According to an article fromABC News, OPM expects that the e-QIP system will be shuttered for four to six weeks. The suspension of the system will reportedly affect more than 90% of the background checks conducted by the United States Federal Government. More than 100 government branches, departments, and agencies, including the FBI, utilize e-QIP for screening new employees and personnel. Needless to say, shutting down the system is going to have a noticeable impact on a lot of people.

OPM says that government agencies will come up with "alternative approaches" to fulfill their employment screening and background check purposes. However, the department has not indicated what those alternative approaches might entail, or whether different agencies will be using completely different methods for running background checks.

In the meantime, the government will have to deal with the fallout of having millions upon millions of personnel documents leak. Most of the information was stolen from e-QIP forms, which ask prospective government employees and contractors to provide information about "past drug use, financial history, mental health history, and personal relationships." As a result of the "personal relationships" part of the e-QIP forms, the leaked documents don't just affect government personnel, but also their relatives and friends.

Government officials are worried about what this detailed information could be used for if it fell into the wrong hands. Specifically, concerns about the information being leveraged for blackmail or ransom purposes have been raised.

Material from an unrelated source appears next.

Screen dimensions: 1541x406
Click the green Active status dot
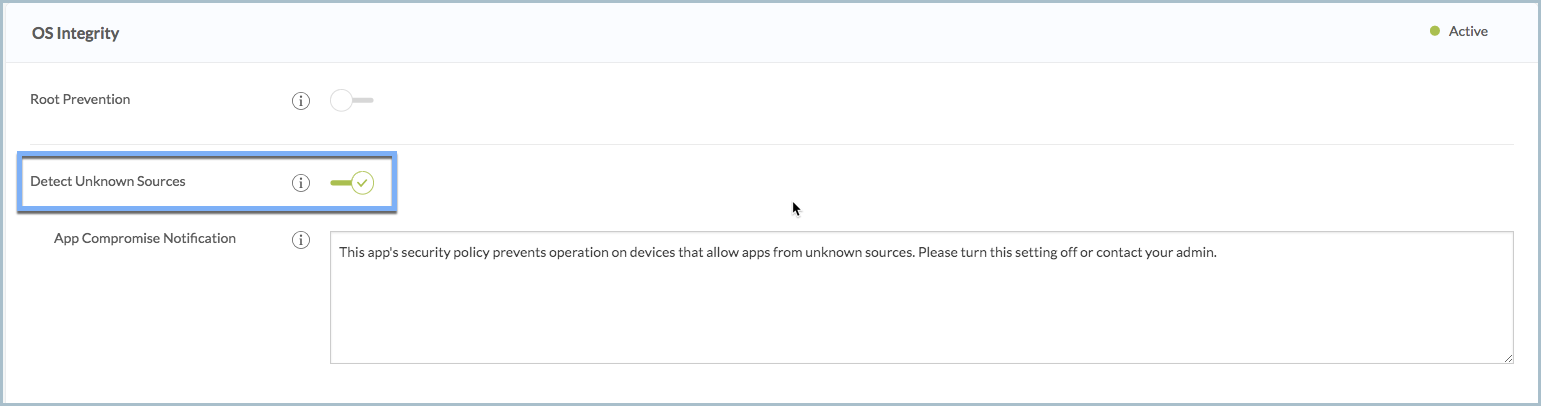1435,31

However, as House Representative Jason Chaffetz said, "only the imagination limits what a foreign adversary could do with detailed information about a federal employee's education, career, health, family, friends, neighbors, and personal habits."

This is not the first issue that the Federal Government has had with personnel background checks lately. In 2013, the Office of Personnel Management came under fire for giving security clearances to NSA leaker Edward Snowden and Washington Navy Yard shooter Aaron Alexis. Those two men had their backgrounds checked by USIS (or the United States Information Service), a company that was later the subject of a Department of Justice fraud case. The OPM cut ties with USIS in the fall of 2014.

The question here is this: is the Federal Government doing enough to protect its personnel by making sure that background check information is both thorough and secure? Or do the e-QIP hack and the USIS disaster show a system in need of a serious overhaul? On one hand, the government has the disadvantage of being a high-profile target for hackers and cyber-terrorists.

On the other hand, OPM's inspector general reportedly informed the agency last year that its systems for personnel background checks and security clearances did not have sufficient cyber-security measures in place. The inspector general's report recommended that e-QIP and other systems be shut down until they could be properly protected, but the OPM declined to follow that recommendation. Now, the OPM is shutting down e-QIP, but it might be too little, too late for purposes of national security.